TASK TO CARRY OUT:
Output the exact lines that start at the one containing "At what coordinates" and continue to the last line of the entries below; do not output pictures.

RECORDS FOR THIS TASK:
==================================================
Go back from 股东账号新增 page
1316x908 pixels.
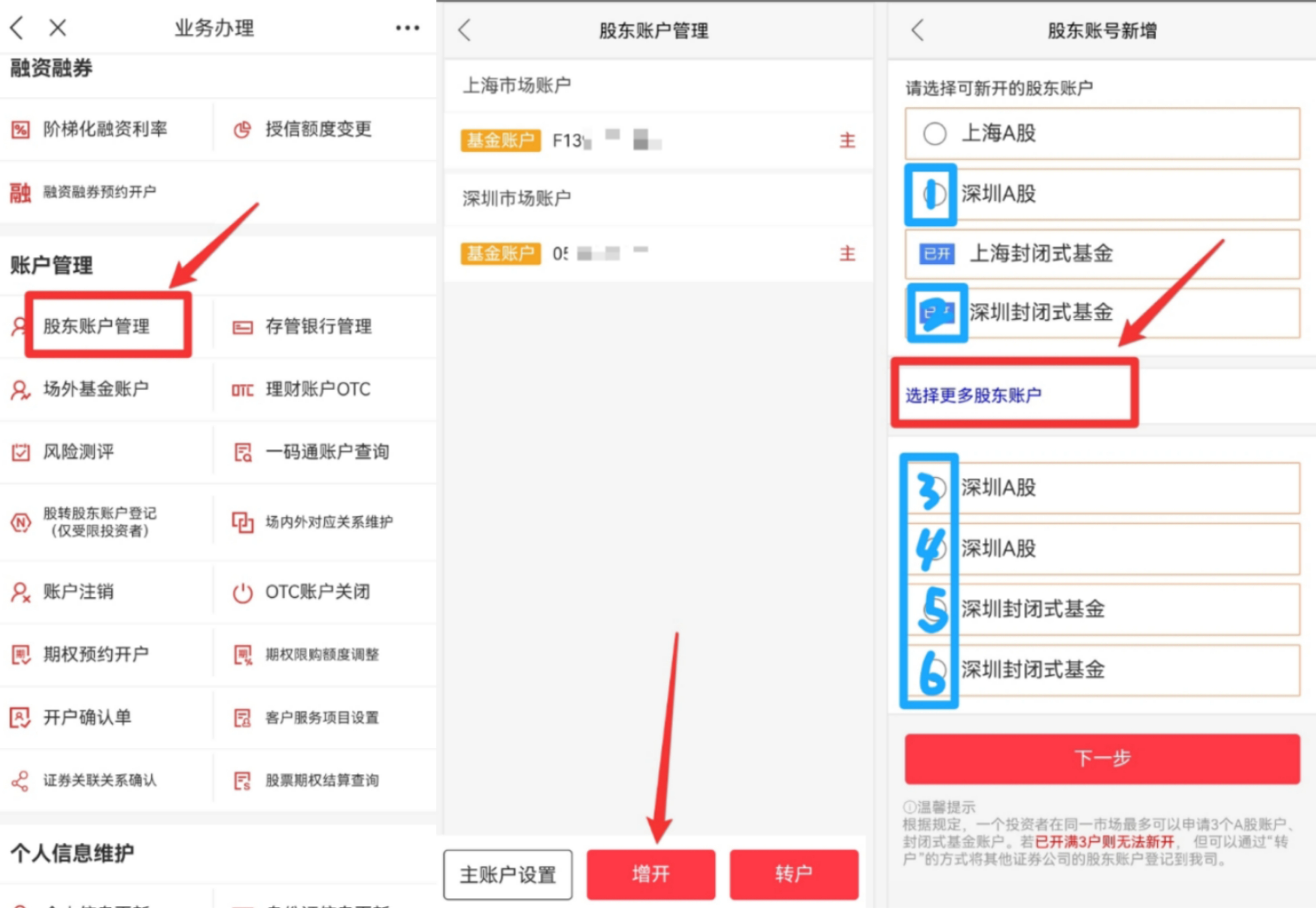[917, 30]
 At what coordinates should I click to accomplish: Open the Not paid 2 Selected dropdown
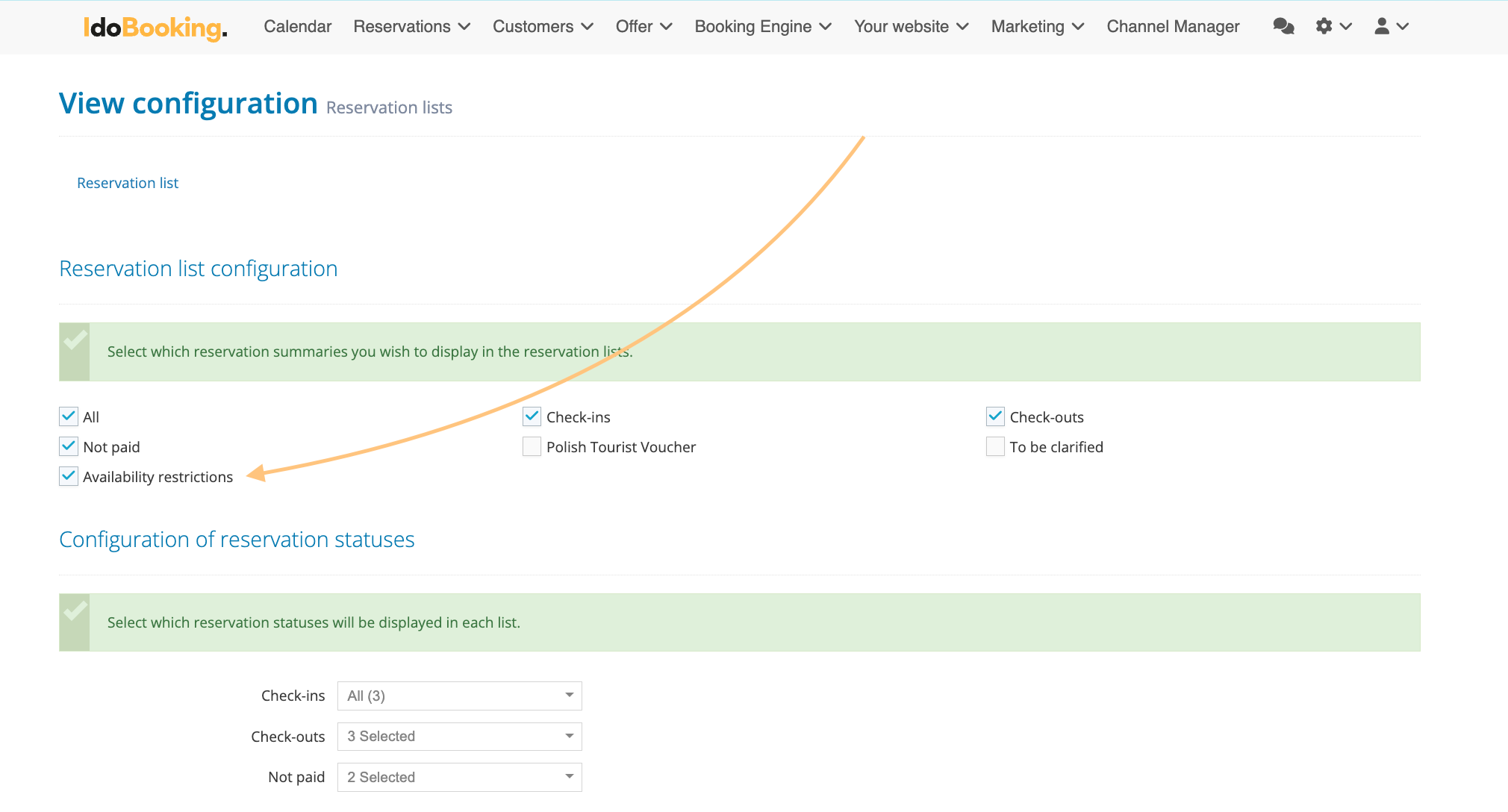tap(459, 777)
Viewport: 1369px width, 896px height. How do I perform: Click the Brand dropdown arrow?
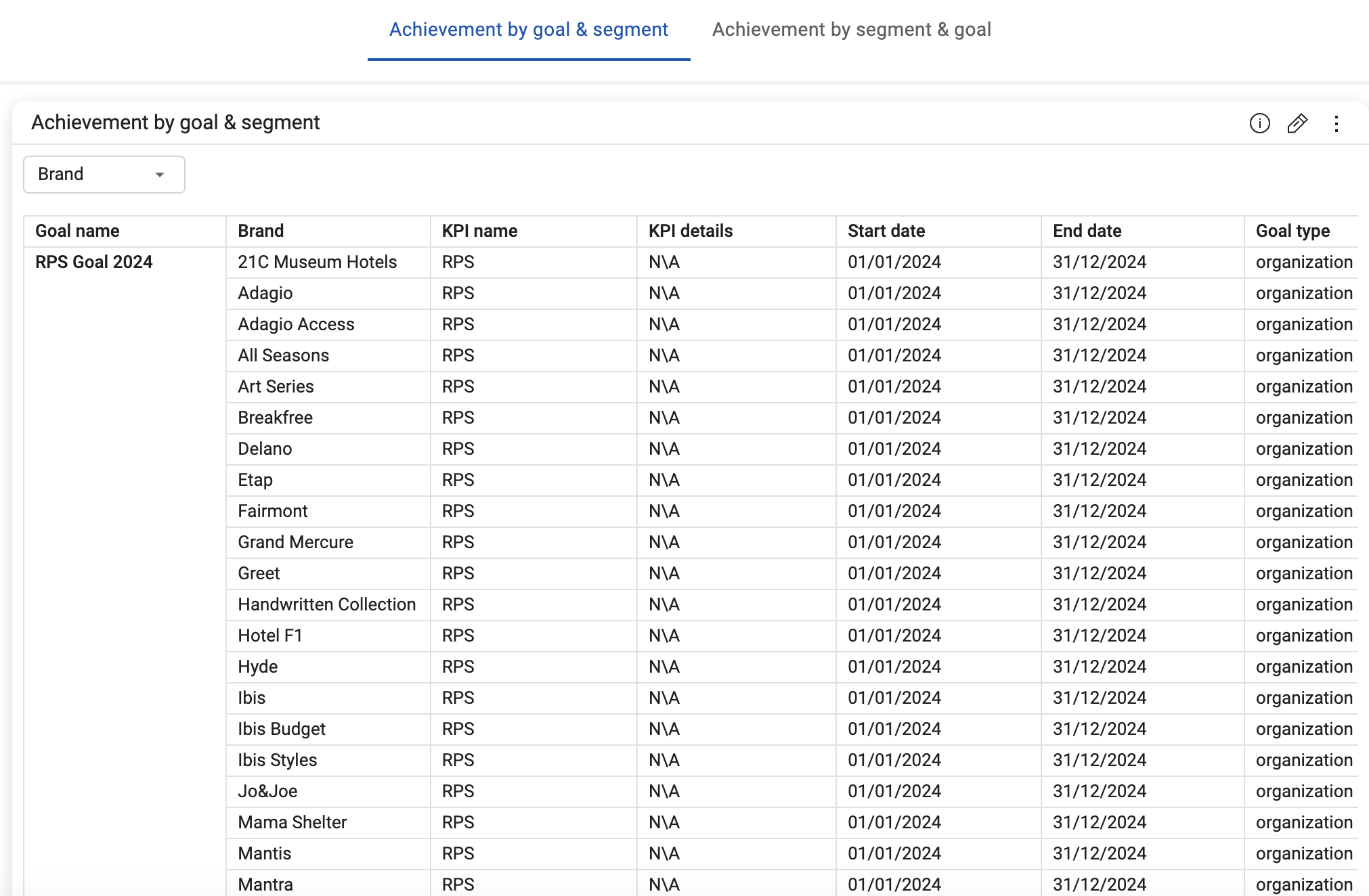pyautogui.click(x=160, y=175)
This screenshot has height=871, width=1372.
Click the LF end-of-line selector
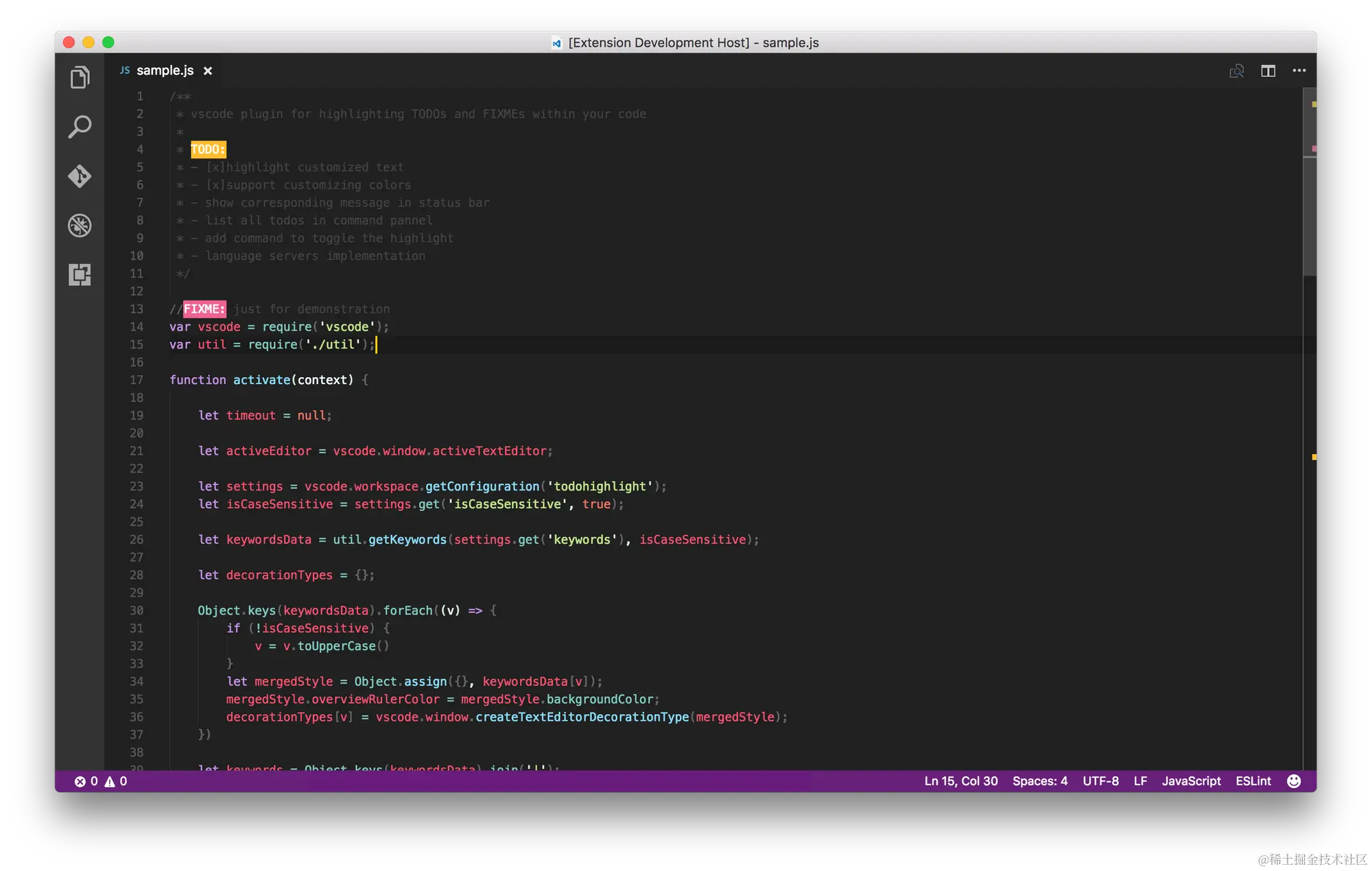(1140, 781)
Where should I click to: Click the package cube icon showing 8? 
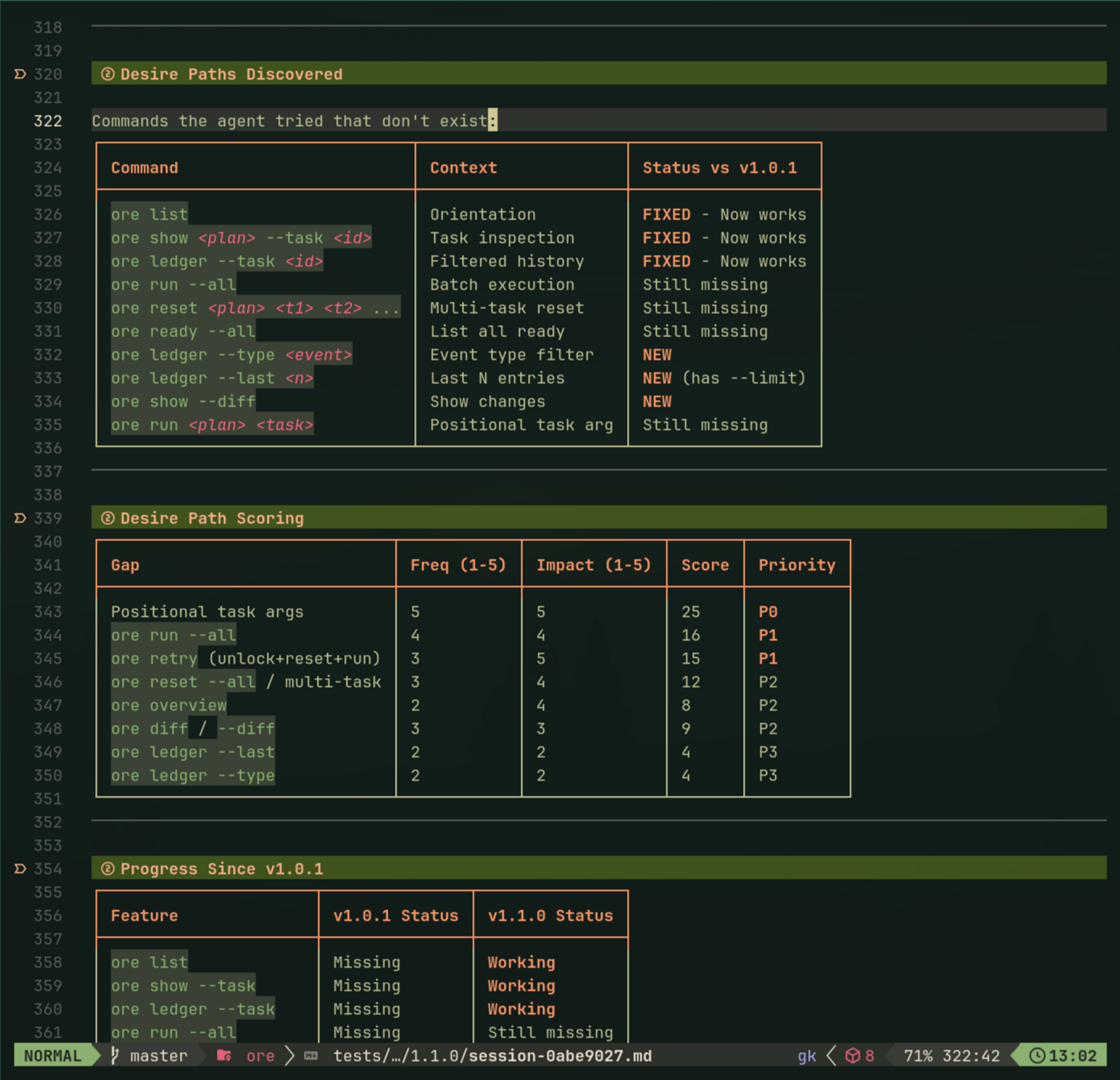[x=853, y=1055]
==================================================
TASK RESULT:
 At what coordinates should I click to accomplish: Open the Not paid 2 Selected dropdown
tap(459, 777)
Viewport: 1369px width, 896px height. How do I perform: Click the Brand dropdown arrow?
pyautogui.click(x=160, y=175)
This screenshot has height=871, width=1372.
Click the LF end-of-line selector
(1140, 781)
Where should I click to: Click the package cube icon showing 8? 
[x=853, y=1055]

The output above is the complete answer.